--- Begin Supplied records ---

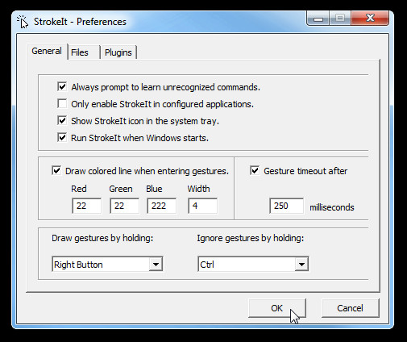Screen dimensions: 407x342
Task: Uncheck the Gesture timeout after option
Action: coord(255,171)
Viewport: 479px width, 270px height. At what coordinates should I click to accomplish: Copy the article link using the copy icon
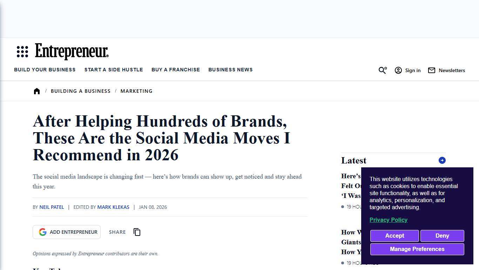pos(137,232)
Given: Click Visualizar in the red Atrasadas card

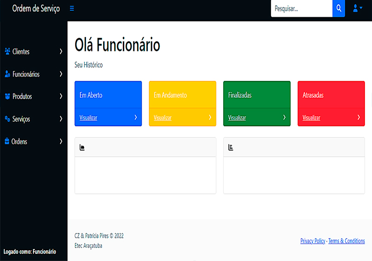Looking at the screenshot, I should click(x=312, y=118).
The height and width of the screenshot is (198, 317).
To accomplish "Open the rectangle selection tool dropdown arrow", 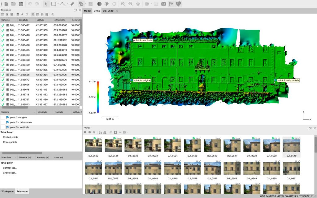I will click(x=58, y=4).
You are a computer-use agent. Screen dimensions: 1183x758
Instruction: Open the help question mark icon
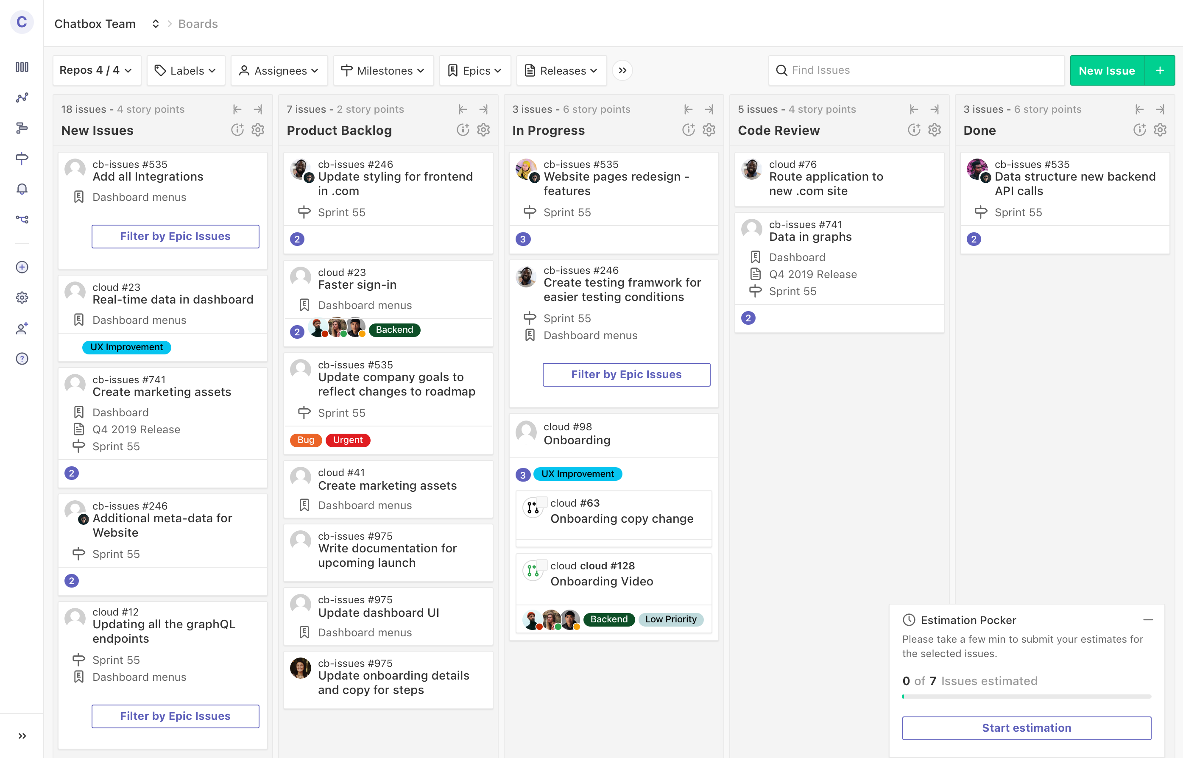22,359
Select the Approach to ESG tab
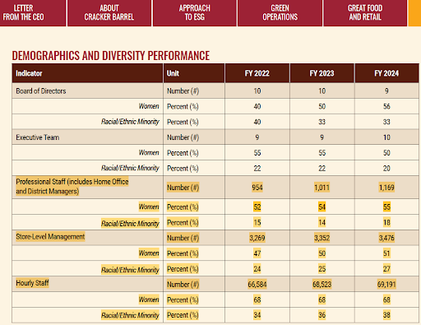Image resolution: width=421 pixels, height=325 pixels. point(195,13)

--- End Supplied records ---

» Stated goal:
Rescale the records from the line containing "You are a computer-use" through the end of the records. Reproduce every line, requests included, multiply each number in the answers (the coordinates and image resolutions) by 1.95, round to whole numbers with halves rounded up, and omit the pictures.

» Written solution:
You are a computer-use agent. Screen dimensions: 1183x758
Instruction: Open the help question mark icon
43,700
Select the Approach to ESG tab
Image resolution: width=821 pixels, height=634 pixels. point(380,25)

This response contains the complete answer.